__Material shown__.
- - -
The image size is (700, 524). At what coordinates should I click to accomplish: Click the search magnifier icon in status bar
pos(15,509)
- - -
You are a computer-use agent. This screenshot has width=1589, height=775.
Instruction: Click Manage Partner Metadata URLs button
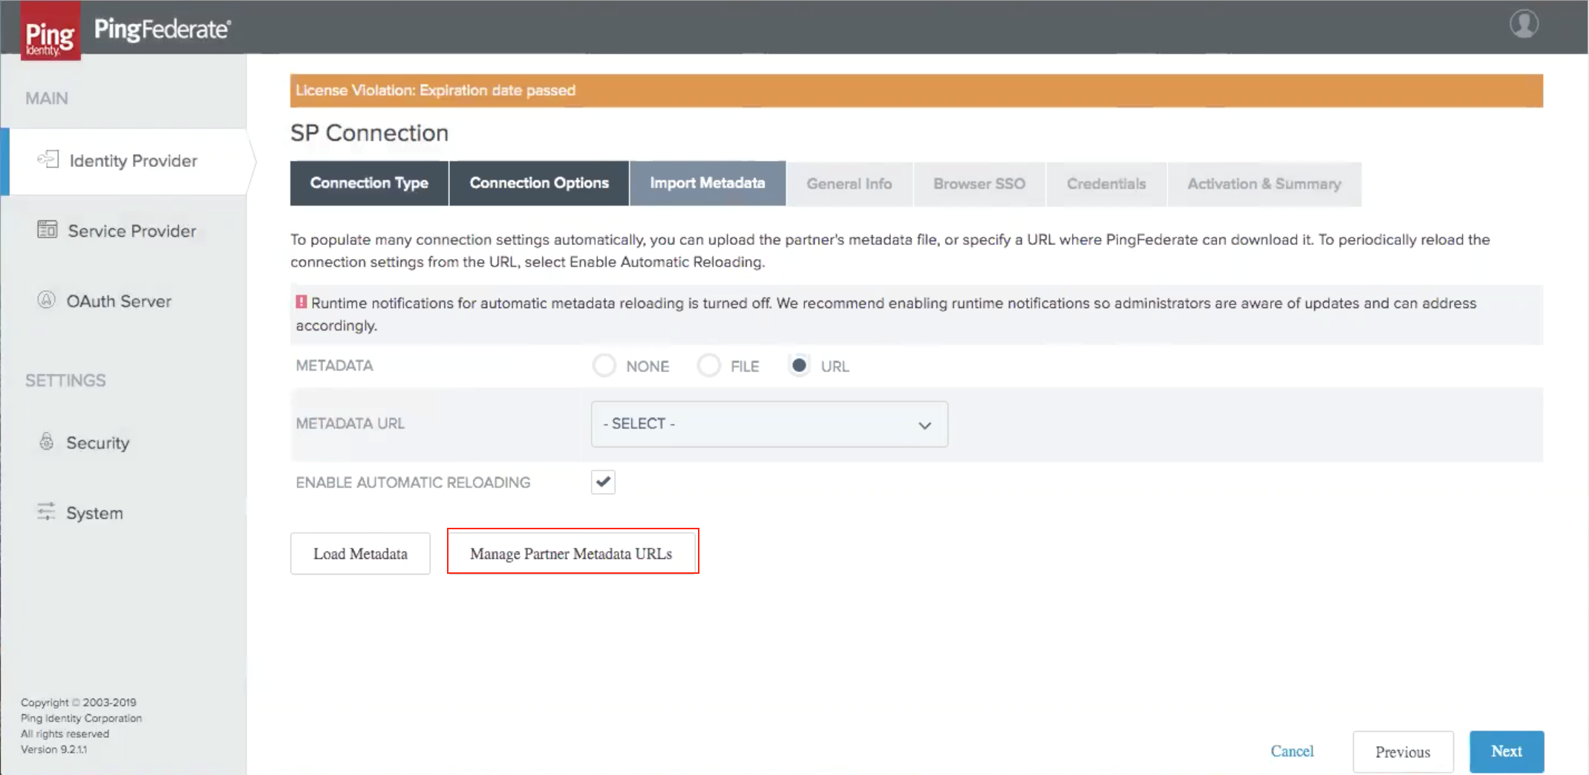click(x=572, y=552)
- - -
__Task directions__. Turn the lines running from the line with "You are a computer-use" to the line with "click(x=572, y=552)", both included, into a numbered list, leaving out blank lines. Omit the pictures from your answer.

__Result for this task__.
1. You are a computer-use agent. This screenshot has width=1589, height=775.
2. Instruction: Click Manage Partner Metadata URLs button
3. click(x=572, y=552)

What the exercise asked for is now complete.